Now, if that thought is frightening you’re not alone. You wouldn’t be human if you didn’t feel some sense of trepidation; but you know what – get over it. You’re in the hustling business now not just the tech startup business; you have to hustle to win.
With 90% of startups failing, investors are not in the game of losing money. They want to back winners – they don’t have the time to deal with anyone else. Will they give you 30 seconds of their time? Sure they will. 30 seconds is gone in the blink of an eye – and so are great ideas.
No-one wants to be the investor that missed out on the next unicorn (A Tech Play with a $1bn valuation). Equally no-one wants to waste their time. It’s just like mining for gold – gold miners have to excavate and wade through at least 2.8 tons of earth and slurry to find enough gold to make a single wedding ring. Investors are no different.
Investor teams wade through copious amounts of pitches, pitch decks, business plans to find that elusive golden nugget they truly want to invest in. There is noise, confusion and hype – everywhere. Tech startups have to be on top of their game. The elevator pitch has to be slick; passionate; energetic. It has to encapsulate the complete essence and the scale of the startup opportunity in only 30 seconds. That’s tough! So what makes a great elevator pitch?
First, don’t view the pitch as getting an investor to invest there and then in the elevator. Excite them with possibilities; possibilities that sufficiently whet their appetite to get you a second meeting, probably over coffee.
Second, carefully plan your content using easy to understand English – forget the techno speak where possible.
Third, rehearse, re-rehearse and then rehearse some more until your pitch flows naturally; it mustn’t sound formulaic or false.
Four, structure your pitch – take investors on a journey – and here’s is a little hidden gem to help you – The Gaddie Pitch.
Named after the Melbourne based marketeer Anthony Gaddie, his elevator pitch structure is as simple as it is powerful, and comprises three simple lead-ins.
You know how….
Well what we do is…
This structure should be considered in the following way :
- You know how…. Summarise your customers’ problem.

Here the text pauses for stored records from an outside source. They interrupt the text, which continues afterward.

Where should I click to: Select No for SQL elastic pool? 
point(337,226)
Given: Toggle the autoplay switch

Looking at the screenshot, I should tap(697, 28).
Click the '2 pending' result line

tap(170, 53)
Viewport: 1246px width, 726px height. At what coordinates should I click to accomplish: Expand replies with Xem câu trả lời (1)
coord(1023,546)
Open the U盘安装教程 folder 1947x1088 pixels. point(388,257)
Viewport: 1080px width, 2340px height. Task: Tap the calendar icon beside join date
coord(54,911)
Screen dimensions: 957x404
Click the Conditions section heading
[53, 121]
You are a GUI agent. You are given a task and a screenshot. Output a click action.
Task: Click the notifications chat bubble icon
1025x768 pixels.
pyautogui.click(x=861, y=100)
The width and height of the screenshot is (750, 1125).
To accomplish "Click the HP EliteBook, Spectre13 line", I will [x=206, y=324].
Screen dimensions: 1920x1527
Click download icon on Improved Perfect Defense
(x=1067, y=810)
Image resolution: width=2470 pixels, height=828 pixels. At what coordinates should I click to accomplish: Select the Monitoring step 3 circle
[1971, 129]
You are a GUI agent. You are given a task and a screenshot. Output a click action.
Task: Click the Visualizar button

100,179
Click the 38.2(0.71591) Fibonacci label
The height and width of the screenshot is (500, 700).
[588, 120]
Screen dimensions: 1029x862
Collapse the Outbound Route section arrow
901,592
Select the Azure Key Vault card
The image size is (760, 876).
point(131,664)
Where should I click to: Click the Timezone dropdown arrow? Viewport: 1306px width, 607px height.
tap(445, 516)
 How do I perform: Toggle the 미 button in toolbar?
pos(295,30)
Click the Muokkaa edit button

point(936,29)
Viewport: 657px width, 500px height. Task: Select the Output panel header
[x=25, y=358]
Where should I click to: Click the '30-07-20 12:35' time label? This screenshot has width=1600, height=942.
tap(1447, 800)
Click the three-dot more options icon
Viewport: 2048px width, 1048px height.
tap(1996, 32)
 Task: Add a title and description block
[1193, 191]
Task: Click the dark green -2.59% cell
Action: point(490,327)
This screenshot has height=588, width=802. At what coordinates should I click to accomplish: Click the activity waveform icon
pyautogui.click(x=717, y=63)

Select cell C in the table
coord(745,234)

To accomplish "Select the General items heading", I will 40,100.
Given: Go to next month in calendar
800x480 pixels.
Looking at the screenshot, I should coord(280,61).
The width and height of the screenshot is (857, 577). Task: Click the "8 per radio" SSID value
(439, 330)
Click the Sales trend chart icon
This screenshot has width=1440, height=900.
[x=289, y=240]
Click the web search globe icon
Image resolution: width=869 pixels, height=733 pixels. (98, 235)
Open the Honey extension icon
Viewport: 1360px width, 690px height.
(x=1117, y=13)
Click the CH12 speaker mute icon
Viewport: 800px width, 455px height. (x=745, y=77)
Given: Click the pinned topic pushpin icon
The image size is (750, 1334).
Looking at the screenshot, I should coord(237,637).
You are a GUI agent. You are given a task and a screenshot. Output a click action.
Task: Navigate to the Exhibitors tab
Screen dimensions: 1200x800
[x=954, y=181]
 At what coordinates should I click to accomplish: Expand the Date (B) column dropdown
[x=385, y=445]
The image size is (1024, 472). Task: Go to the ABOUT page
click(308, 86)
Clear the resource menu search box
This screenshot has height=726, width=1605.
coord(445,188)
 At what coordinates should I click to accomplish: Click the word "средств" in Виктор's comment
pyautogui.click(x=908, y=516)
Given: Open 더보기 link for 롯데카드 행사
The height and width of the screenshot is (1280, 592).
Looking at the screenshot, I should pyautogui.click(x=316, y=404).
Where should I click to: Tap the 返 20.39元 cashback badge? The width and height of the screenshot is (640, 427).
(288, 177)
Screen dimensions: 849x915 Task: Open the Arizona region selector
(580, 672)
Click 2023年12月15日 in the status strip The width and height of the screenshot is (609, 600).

Note the word “problem”. Customers pay for problems to be solved.
- Well what we do is … Summarise your solution – concentrate on the actual benefits your startup can provide to your customers.
- In fact … How has your idea been validated? Facebook likes and twitter followers are all well and good – but to investors, people actually paying for your service represents true validation!
So next time you are have the opportunity to deliver your elevator pitch – make it stand out; make it exciting; make it sing. Don’t just be the Muzac blending into the steel grey, bland background; be the conductor of the orchestra heading to the Sydney Opera House!